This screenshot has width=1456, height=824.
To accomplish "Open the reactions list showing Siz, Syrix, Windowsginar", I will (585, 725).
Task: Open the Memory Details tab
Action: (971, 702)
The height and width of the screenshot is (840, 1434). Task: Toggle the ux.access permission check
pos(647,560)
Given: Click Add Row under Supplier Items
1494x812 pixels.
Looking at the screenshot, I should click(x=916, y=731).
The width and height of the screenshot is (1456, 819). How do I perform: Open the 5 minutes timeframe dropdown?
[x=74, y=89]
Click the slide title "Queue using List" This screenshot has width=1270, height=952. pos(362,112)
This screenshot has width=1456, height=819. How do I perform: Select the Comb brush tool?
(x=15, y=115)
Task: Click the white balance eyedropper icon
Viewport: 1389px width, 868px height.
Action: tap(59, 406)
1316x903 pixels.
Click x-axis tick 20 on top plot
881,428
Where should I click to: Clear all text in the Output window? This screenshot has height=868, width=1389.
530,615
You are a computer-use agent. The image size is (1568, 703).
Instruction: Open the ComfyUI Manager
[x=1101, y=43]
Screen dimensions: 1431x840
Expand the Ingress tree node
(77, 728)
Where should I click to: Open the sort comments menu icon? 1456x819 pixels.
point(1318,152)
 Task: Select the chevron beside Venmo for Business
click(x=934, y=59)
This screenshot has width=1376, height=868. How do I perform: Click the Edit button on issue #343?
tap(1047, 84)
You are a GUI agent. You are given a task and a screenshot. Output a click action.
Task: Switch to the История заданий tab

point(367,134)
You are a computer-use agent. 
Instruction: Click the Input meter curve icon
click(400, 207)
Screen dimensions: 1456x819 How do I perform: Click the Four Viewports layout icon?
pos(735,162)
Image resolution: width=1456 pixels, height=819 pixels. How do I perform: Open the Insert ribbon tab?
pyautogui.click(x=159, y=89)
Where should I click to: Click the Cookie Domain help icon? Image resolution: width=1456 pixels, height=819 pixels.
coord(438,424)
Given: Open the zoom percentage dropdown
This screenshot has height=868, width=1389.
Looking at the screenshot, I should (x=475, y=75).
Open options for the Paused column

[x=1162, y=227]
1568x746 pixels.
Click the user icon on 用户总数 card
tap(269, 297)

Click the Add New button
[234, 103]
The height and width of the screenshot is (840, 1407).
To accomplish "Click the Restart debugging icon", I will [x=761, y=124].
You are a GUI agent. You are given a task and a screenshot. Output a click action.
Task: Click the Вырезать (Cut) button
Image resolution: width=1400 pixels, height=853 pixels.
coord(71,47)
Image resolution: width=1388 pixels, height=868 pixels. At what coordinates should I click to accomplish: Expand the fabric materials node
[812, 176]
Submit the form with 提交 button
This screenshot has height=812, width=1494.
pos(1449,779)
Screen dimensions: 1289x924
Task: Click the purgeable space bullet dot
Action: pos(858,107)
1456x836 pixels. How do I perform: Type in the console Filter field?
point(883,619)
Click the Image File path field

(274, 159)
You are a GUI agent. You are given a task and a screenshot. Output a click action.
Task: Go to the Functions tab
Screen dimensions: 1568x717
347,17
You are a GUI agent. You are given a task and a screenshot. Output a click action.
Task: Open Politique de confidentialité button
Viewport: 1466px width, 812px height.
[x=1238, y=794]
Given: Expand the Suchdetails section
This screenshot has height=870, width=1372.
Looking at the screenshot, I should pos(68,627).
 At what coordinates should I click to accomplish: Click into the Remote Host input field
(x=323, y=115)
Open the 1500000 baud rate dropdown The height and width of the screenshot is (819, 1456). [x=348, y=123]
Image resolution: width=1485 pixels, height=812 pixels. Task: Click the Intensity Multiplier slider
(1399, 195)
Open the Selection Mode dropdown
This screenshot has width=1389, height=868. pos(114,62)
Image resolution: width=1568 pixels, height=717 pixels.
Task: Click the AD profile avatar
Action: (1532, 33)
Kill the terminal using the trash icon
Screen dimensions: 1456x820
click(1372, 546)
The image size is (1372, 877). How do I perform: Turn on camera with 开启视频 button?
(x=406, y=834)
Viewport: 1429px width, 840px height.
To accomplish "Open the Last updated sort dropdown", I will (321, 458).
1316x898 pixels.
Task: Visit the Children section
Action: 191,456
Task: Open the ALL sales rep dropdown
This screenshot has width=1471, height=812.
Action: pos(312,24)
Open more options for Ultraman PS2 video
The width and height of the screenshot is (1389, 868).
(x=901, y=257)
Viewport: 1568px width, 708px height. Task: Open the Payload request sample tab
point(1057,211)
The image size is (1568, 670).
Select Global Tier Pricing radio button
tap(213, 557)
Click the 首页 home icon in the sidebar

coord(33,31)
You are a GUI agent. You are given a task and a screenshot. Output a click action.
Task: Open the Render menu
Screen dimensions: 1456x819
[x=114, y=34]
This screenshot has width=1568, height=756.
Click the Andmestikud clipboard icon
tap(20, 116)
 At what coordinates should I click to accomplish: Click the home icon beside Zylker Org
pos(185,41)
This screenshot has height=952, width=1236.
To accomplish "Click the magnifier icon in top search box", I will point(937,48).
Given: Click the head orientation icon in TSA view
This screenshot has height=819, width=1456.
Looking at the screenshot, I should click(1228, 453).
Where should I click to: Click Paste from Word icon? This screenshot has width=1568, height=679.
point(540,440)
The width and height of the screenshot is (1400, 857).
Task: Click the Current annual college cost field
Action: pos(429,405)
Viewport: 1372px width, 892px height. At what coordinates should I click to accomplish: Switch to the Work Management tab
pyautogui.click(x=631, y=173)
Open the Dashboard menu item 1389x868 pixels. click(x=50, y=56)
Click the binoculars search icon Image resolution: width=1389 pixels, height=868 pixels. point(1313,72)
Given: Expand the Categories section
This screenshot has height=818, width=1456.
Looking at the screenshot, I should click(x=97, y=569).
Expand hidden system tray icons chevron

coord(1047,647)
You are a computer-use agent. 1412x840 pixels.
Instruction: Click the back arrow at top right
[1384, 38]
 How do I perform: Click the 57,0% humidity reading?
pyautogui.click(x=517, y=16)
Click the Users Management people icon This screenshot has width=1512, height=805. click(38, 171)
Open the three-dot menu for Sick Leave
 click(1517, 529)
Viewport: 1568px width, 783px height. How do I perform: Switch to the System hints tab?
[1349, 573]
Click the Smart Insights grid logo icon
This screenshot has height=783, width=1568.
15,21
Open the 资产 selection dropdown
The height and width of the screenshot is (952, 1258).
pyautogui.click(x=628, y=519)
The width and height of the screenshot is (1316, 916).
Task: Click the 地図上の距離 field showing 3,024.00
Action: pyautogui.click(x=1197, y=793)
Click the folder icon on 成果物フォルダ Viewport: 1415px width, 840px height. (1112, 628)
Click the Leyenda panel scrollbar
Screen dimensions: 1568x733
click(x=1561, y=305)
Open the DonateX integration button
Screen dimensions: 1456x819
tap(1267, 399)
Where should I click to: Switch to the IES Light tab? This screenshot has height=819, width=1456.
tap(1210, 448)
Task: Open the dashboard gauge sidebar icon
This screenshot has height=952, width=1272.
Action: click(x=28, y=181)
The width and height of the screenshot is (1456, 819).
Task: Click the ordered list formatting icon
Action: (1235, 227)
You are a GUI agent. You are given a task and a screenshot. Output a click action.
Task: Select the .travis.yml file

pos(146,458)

::::::

About this exercise:
In the records above, find the lines holding "search". Copy each one.

Task response:
To accomplish "Click the magnifier icon in top search box", I will point(937,48).
Click the binoculars search icon Image resolution: width=1389 pixels, height=868 pixels. point(1313,72)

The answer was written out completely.